Zoroastrian religious hymn

The Hom Yasht is the 20th hymn of the 21 Yashts. It must not be confused with the Hom Stom, another text which is named after and dedicated to the praise of Haoma. With only two verses, it is the second shortest hymn in the collection.

==Name==

Hom is the Middle Persian name of Hauma, the Avestan name of the sacred plant of Zoroastrianism and its associated divinity. Avestan 𐬵𐬀𐬊𐬨𐬀 (hauma) is cognate with Sanskrit सोम (soma), the sacred plant of the Vedas. It is, therefore, considered to derive from a common Indo-Iranian sáwHmas, with the meaning extract. However, the botanical identity of the plant is still an open question

==Overview==

The Yashts comprises 21 hymns, each of which is dedicated to individual Zoroastrian divinities and connected with a specific day of the Zoroastrian calendar. The collection is extant through the E1 and F1 manuscripts, dating back to 1601 and 1591, respectively. Already in the E1 manuscript, the Hom Yasht was listed as the 20th yasht. Most of the yashts were originally part of the Bagan yasht, one of the, now lost, volumes of the Sasanian Avesta. However, according to the notes in the E1 manuscript, the Hom Yasht was not, meaning it must have been drawn from another source. Due to its shortness and perceived lack in poetic quality, the Hom Yasht is grouped into the so called Minor or Apotropaic Yashts.

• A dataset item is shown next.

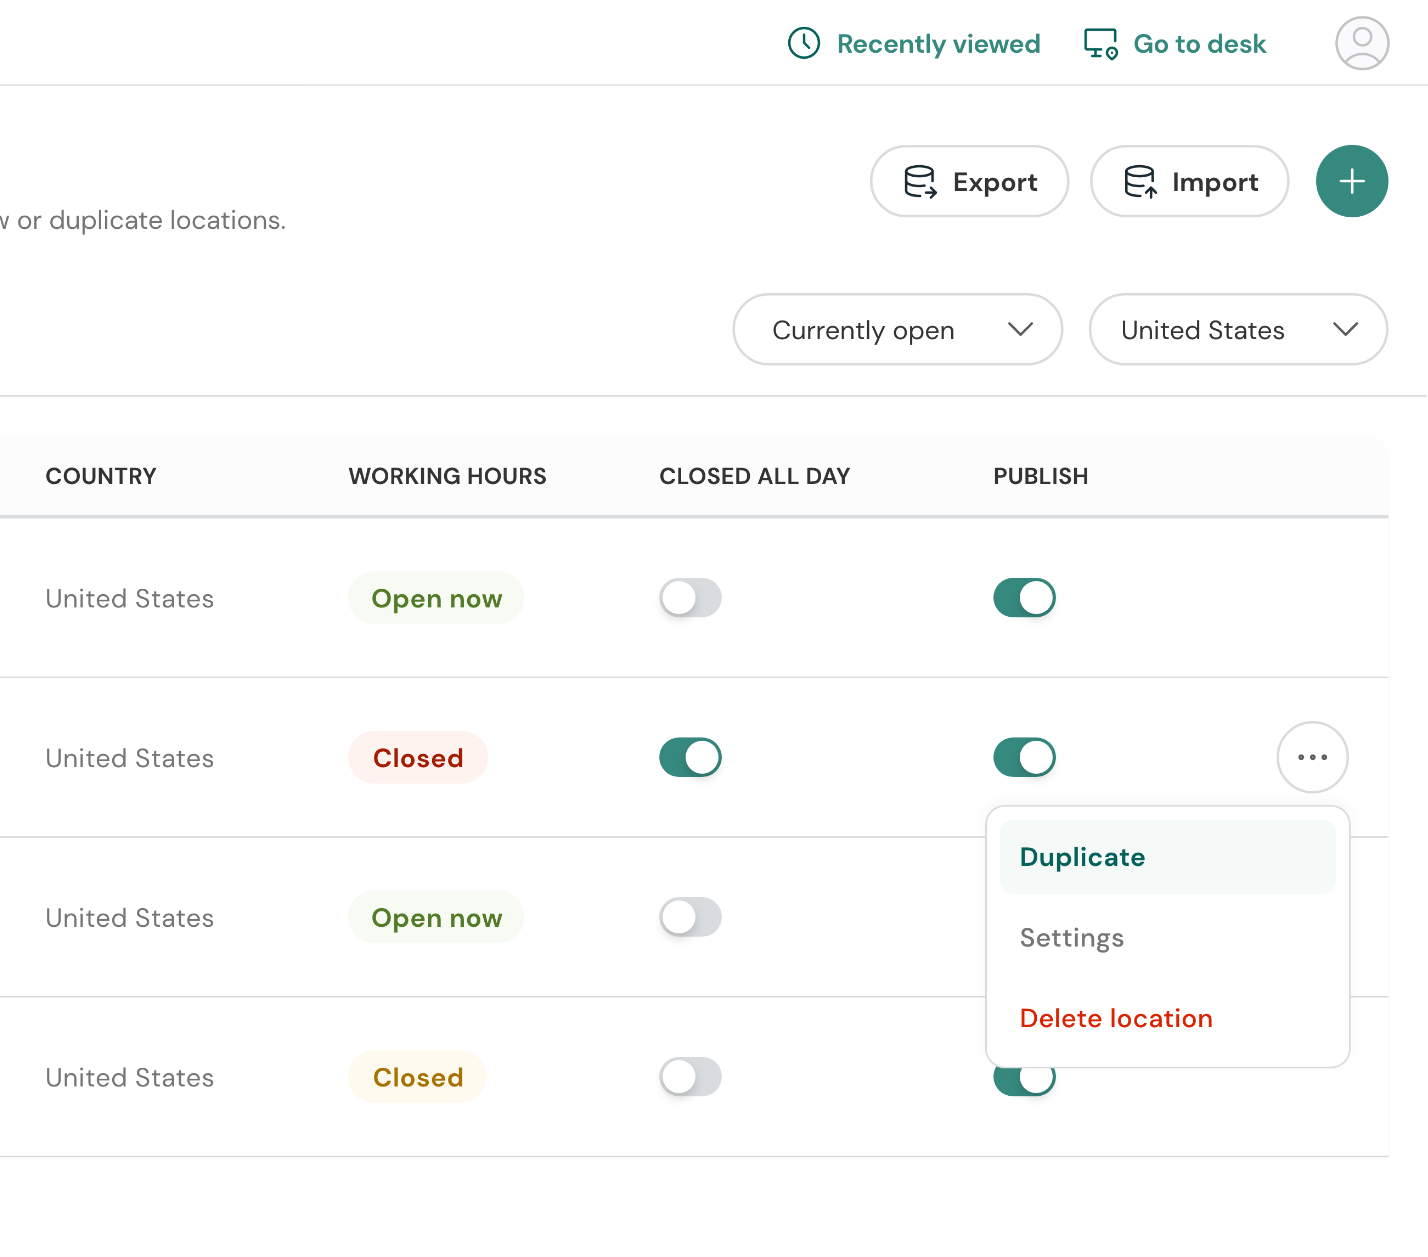This screenshot has height=1257, width=1428.
Task: Choose Settings in the context menu
Action: coord(1071,938)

Excluding the introductory and closing formulas, The Hom Yasht has only 2 stanzas, making it is the second shortest yasht in the collection. Like the 21st Vanant Yasht, the overall shortest of the yashts, it does not have a name day in the Zoroastrian calendar. Instead, it is celebrated on the 29th day, which is dedicated to Manthra Spenta, the divinity personifying manthras.

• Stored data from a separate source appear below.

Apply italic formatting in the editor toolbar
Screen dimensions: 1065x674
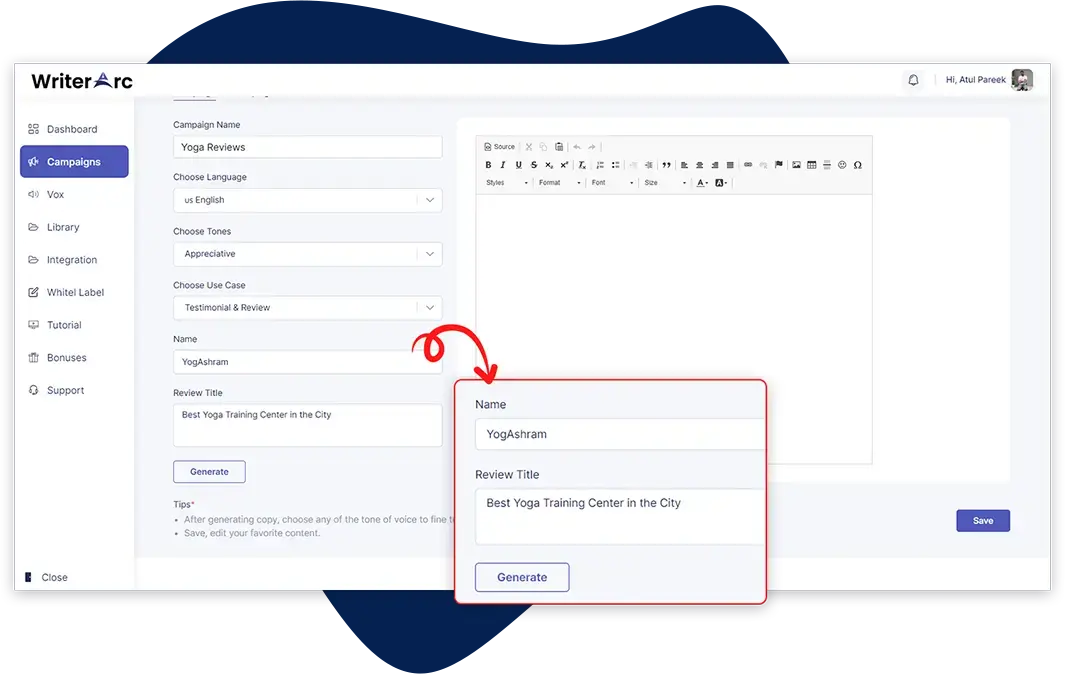point(503,165)
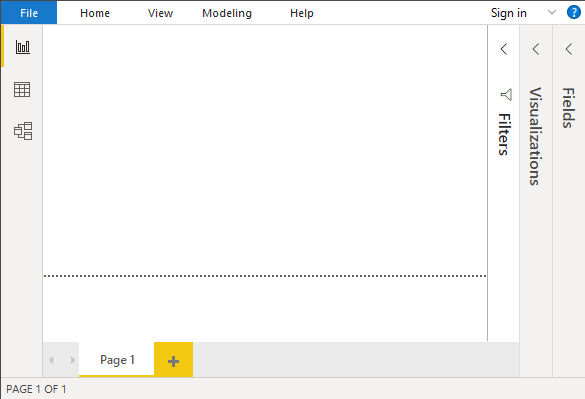Click the previous page arrow
The image size is (585, 399).
51,360
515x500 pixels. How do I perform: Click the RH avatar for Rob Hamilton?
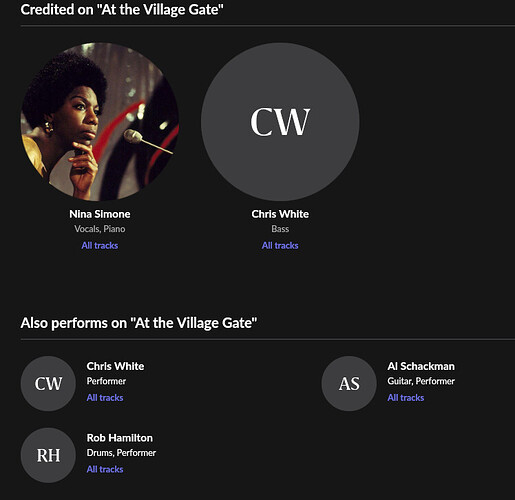point(48,455)
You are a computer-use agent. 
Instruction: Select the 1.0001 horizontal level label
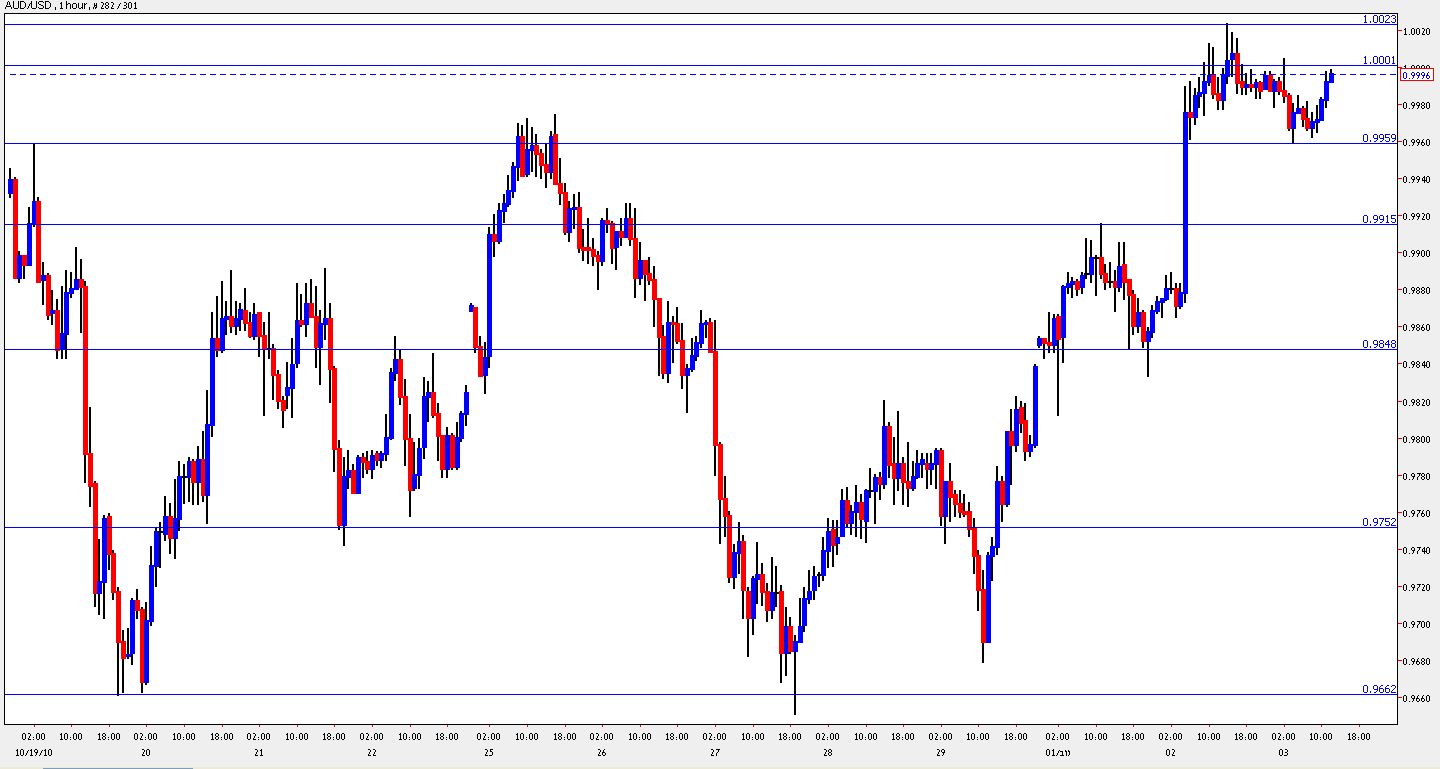(1379, 60)
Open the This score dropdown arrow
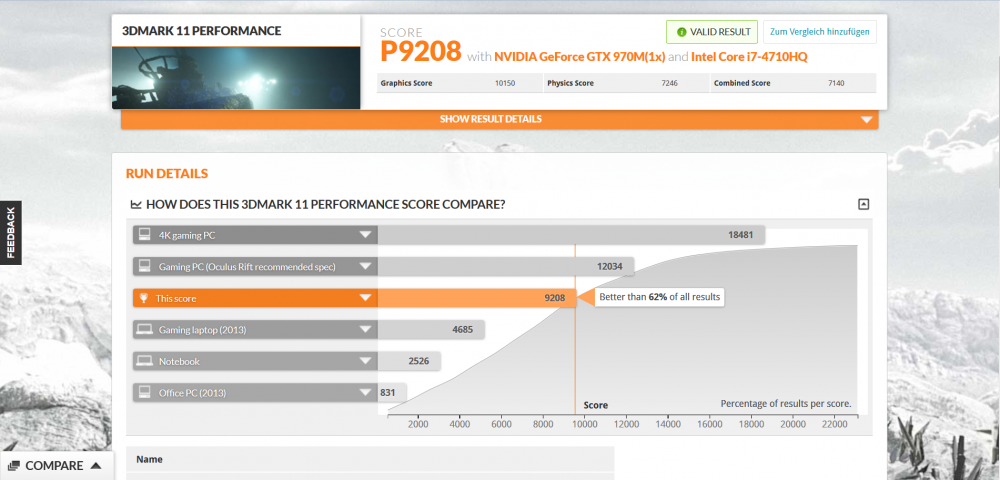Viewport: 1000px width, 480px height. point(366,298)
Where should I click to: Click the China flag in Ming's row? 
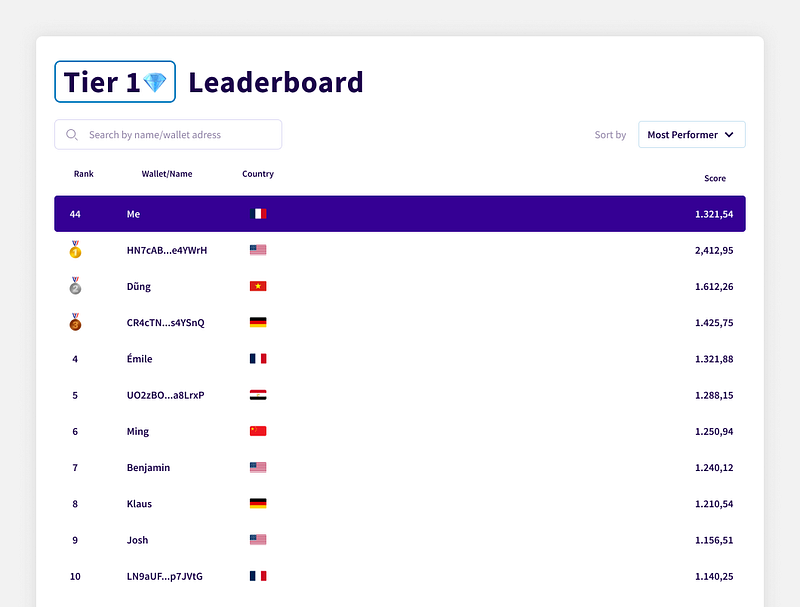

==Connection to the Hom Stom==

The Hom Stom, also called Hom Yasht, is another Avestan text dedicated to the praise of Hauma. This is not a stand-alone text but comprises chapters 9-11 of the Yasna. During the Yasna liturgy, the consumation of the parahom, i.e., the Hauma drink, takes place. The Hom Stom is overall a much longer text and the two verses of the Hom Yasht are considered to be derived from some of its verses.

==Manuscripts, editions and translations==
The oldest manuscripts which contain the Hom Yasht are the E1 and F1 manuscripts, dating back to 1601 and 1591, respectively. Like other Minor Yashts, there is no edition specifically dedicated to it. Instead, the Hom Yasht has been edited and translated as part of the wider Avesta or Yasht collection. While it is not included in Westergaard's edition, its Avestan text can be found in Geldner's seminal edition of the Avesta. A translation into French was provided by Darmester, whereas his English translation of the Yashts does not include it.. In 1927, Lommel provided a translation into German.